* **To be done**
Copy out everything from the line containing "Check alert box" down to the line containing "pos(343,136)", inclusive, reproducing the data verbatim.

>> start

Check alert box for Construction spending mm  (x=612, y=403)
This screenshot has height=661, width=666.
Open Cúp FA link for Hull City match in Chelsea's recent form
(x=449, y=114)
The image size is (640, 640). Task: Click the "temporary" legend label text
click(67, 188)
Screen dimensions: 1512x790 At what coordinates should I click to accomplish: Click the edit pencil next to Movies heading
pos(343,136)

>> end
>> start

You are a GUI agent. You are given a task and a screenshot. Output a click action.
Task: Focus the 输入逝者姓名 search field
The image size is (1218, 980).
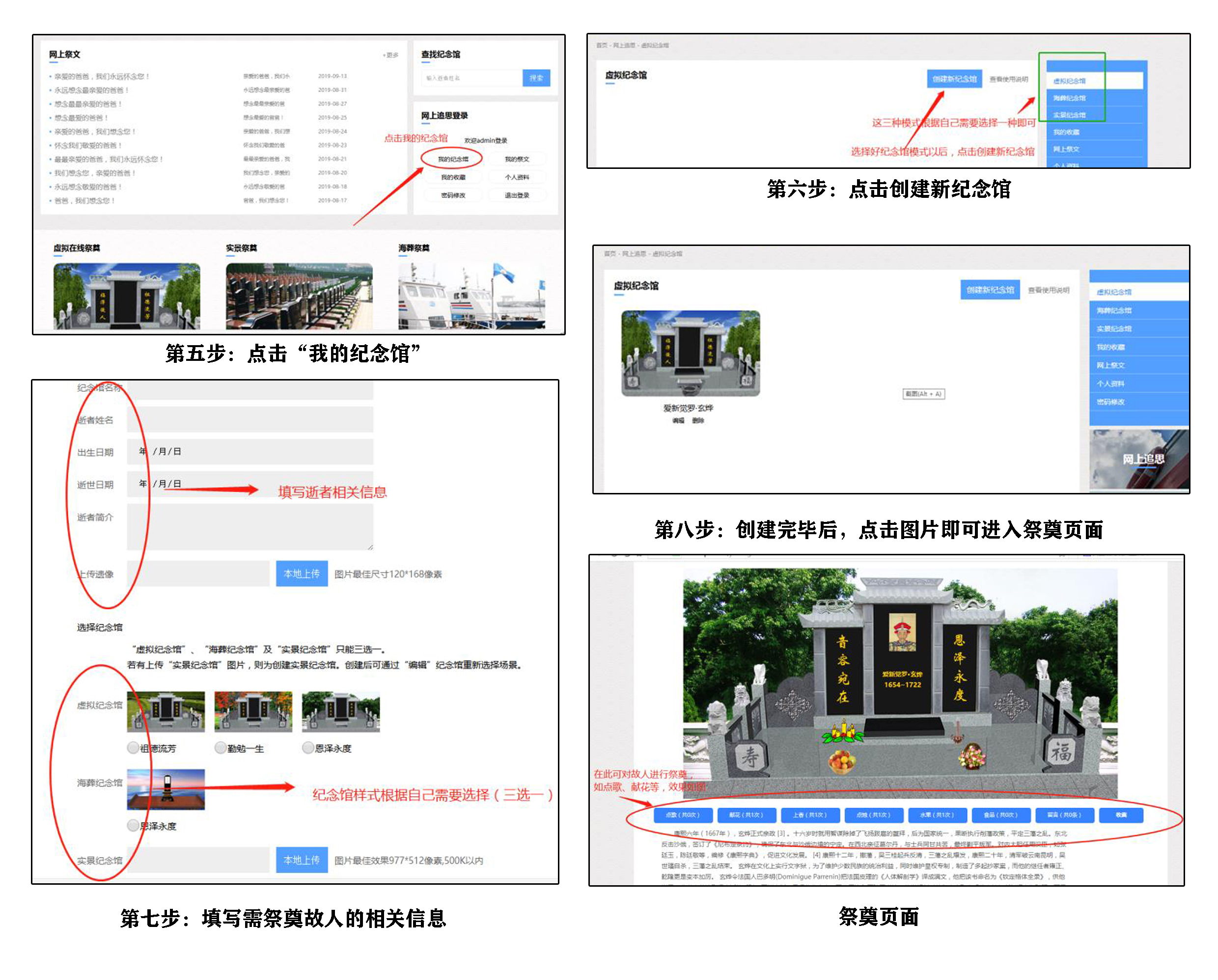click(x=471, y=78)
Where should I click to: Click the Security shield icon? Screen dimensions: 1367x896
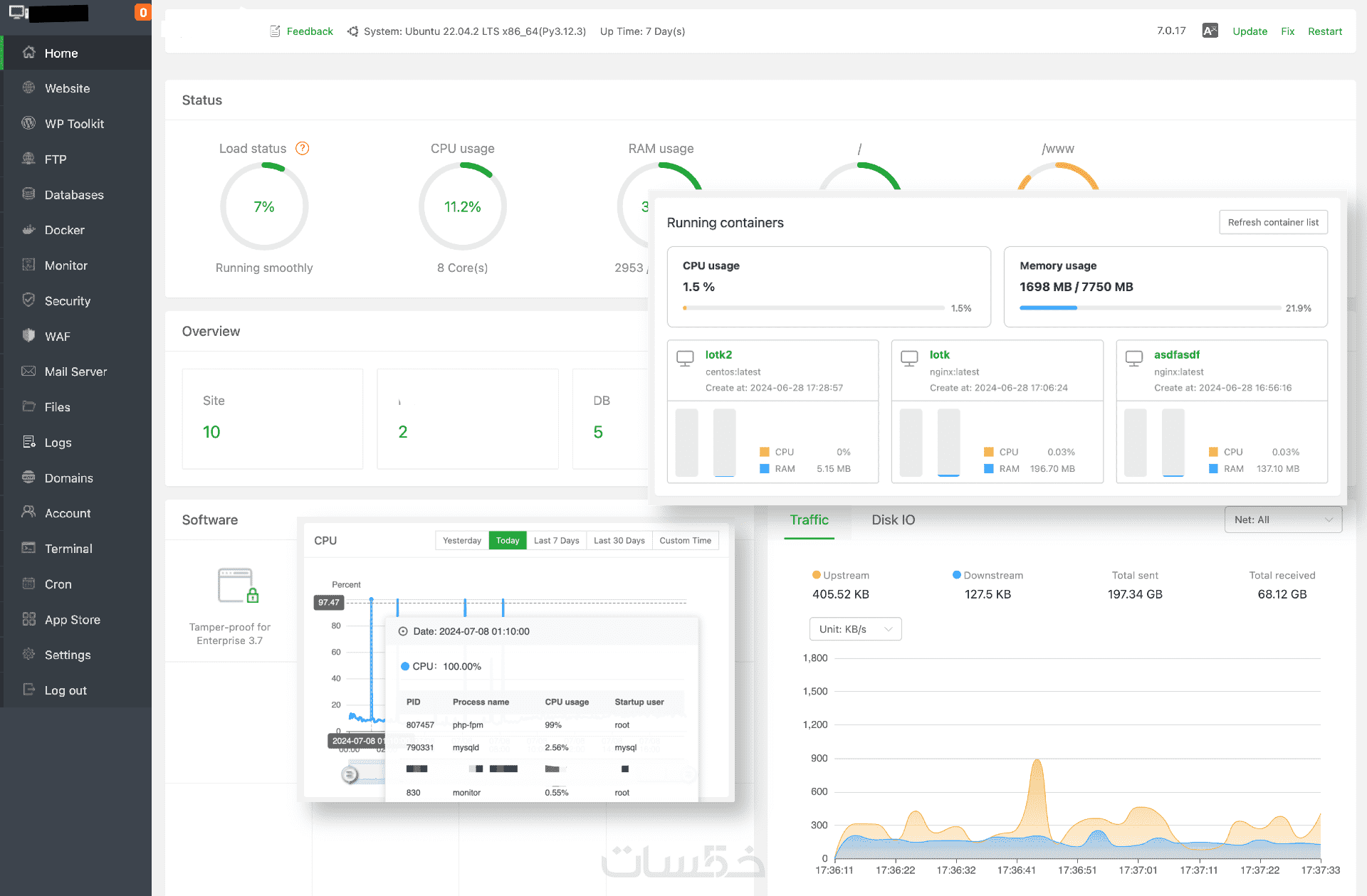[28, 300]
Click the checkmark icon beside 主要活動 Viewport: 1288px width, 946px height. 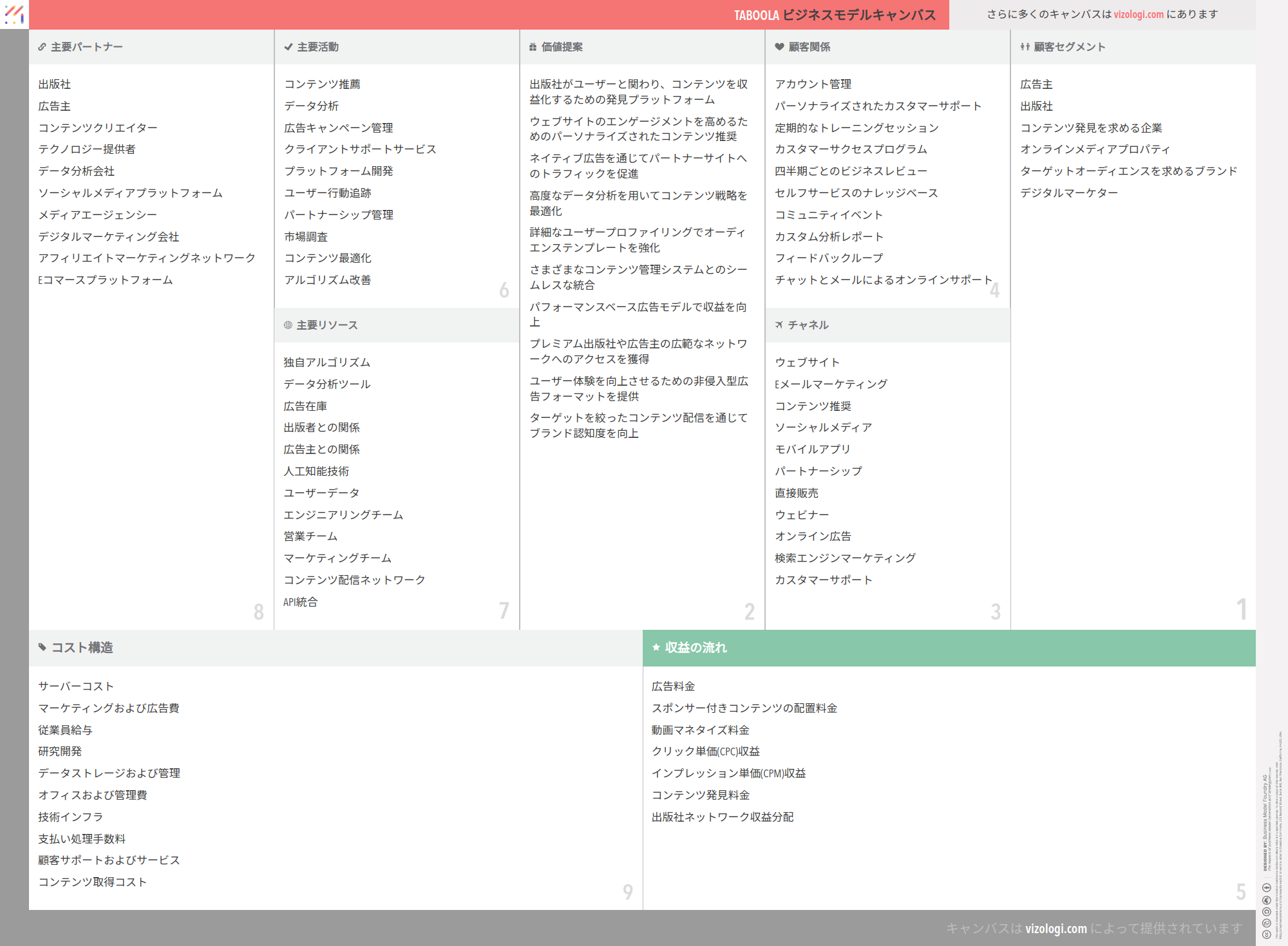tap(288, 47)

>> end

* **The response**
Check alert box for Construction spending mm  (x=612, y=403)
This screenshot has height=661, width=666.
Open Cúp FA link for Hull City match in Chelsea's recent form
(x=449, y=114)
The image size is (640, 640). Task: Click the "temporary" legend label text
click(67, 188)
Screen dimensions: 1512x790 At what coordinates should I click to accomplish: Click the edit pencil next to Movies heading
pos(343,136)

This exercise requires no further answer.